Challenge: Update the records below by replacing each "At what coordinates should I click to accomplish" with "Which point should I click to accomplish". Change nothing else.

(Target position records)
══════════════════════════════

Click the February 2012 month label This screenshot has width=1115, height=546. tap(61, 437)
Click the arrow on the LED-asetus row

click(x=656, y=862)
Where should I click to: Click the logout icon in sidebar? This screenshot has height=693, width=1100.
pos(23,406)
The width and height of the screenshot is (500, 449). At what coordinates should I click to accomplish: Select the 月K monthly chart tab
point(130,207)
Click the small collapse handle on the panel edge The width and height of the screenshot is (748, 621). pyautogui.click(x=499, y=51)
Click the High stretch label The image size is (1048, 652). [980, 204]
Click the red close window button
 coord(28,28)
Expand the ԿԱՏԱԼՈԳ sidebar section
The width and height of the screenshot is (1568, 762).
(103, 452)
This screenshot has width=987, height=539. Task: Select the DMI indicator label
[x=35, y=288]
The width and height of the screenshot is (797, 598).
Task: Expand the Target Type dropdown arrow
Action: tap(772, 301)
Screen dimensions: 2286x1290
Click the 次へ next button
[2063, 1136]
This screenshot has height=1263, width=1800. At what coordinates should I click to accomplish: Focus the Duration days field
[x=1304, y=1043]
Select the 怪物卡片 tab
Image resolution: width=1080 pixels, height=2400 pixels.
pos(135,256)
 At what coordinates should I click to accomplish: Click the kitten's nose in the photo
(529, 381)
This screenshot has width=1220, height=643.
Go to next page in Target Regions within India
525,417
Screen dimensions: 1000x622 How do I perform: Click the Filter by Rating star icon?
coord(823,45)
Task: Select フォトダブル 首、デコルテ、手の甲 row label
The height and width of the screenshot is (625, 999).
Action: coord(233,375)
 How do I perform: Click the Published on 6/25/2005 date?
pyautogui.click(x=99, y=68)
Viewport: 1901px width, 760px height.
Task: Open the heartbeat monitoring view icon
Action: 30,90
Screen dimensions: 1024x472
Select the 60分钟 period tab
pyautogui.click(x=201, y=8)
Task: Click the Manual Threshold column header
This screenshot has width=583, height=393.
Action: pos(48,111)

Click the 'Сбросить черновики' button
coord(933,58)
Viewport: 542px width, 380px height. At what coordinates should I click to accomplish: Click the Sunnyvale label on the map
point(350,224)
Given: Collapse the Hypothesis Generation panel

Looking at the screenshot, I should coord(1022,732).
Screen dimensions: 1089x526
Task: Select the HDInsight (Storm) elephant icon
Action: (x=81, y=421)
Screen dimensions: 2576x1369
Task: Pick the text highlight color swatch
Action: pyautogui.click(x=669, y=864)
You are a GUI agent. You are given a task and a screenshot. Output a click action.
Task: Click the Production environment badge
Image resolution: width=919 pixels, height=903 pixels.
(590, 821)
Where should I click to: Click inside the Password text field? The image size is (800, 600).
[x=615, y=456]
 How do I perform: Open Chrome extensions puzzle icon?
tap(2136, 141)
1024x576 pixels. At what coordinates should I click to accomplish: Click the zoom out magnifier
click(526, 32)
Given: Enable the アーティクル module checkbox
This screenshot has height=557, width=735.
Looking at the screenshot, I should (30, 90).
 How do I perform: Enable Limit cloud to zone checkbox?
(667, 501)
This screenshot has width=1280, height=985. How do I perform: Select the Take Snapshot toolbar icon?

══════════════════════════════

Task answer:
Click the February 2012 month label This screenshot has width=1115, height=546. tap(61, 437)
Click the arrow on the LED-asetus row

click(x=656, y=862)
Where should I click to: Click the logout icon in sidebar? This screenshot has height=693, width=1100.
pos(23,406)
The width and height of the screenshot is (500, 449). Which point should I click to accomplish: Select the 月K monthly chart tab
point(130,207)
Click the small collapse handle on the panel edge The width and height of the screenshot is (748, 621). pyautogui.click(x=499, y=51)
Click the High stretch label The image size is (1048, 652). [980, 204]
Click the red close window button
 coord(28,28)
Expand the ԿԱՏԱԼՈԳ sidebar section
The width and height of the screenshot is (1568, 762).
(103, 452)
This screenshot has width=987, height=539. Task: Select the DMI indicator label
[x=35, y=288]
The width and height of the screenshot is (797, 598).
Task: Expand the Target Type dropdown arrow
Action: tap(772, 301)
Screen dimensions: 2286x1290
Click the 次へ next button
[2063, 1136]
This screenshot has height=1263, width=1800. Which point should I click to accomplish: Focus the Duration days field
[x=1304, y=1043]
Select the 怪物卡片 tab
Image resolution: width=1080 pixels, height=2400 pixels.
pos(135,256)
 Which point should I click to accomplish: Click the kitten's nose in the photo
(529, 381)
This screenshot has width=1220, height=643.
Go to next page in Target Regions within India
525,417
Screen dimensions: 1000x622 How do I perform: Click the Filter by Rating star icon?
coord(823,45)
Task: Select フォトダブル 首、デコルテ、手の甲 row label
The height and width of the screenshot is (625, 999).
Action: coord(233,375)
 How do I perform: Click the Published on 6/25/2005 date?
pyautogui.click(x=99, y=68)
Viewport: 1901px width, 760px height.
Task: Open the heartbeat monitoring view icon
Action: 30,90
Screen dimensions: 1024x472
Select the 60分钟 period tab
pyautogui.click(x=201, y=8)
Task: Click the Manual Threshold column header
This screenshot has width=583, height=393.
Action: pos(48,111)

Click the 'Сбросить черновики' button
coord(933,58)
Viewport: 542px width, 380px height. Which point should I click to accomplish: Click the Sunnyvale label on the map
point(350,224)
Given: Collapse the Hypothesis Generation panel

Looking at the screenshot, I should coord(1022,732).
Screen dimensions: 1089x526
Task: Select the HDInsight (Storm) elephant icon
Action: (x=81, y=421)
Screen dimensions: 2576x1369
Task: Pick the text highlight color swatch
Action: pyautogui.click(x=669, y=864)
You are a GUI agent. You are given a task and a screenshot. Output a click action.
Task: Click the Production environment badge
Image resolution: width=919 pixels, height=903 pixels.
(590, 821)
Where should I click to: Click inside the Password text field? The image size is (800, 600).
[x=615, y=456]
 How do I perform: Open Chrome extensions puzzle icon?
tap(2136, 141)
1024x576 pixels. Which point should I click to accomplish: Click the zoom out magnifier
click(526, 32)
Given: Enable the アーティクル module checkbox
This screenshot has height=557, width=735.
Looking at the screenshot, I should (30, 90).
 How do I perform: Enable Limit cloud to zone checkbox?
(667, 501)
This screenshot has width=1280, height=985. How do I perform: Select the Take Snapshot toolbar icon?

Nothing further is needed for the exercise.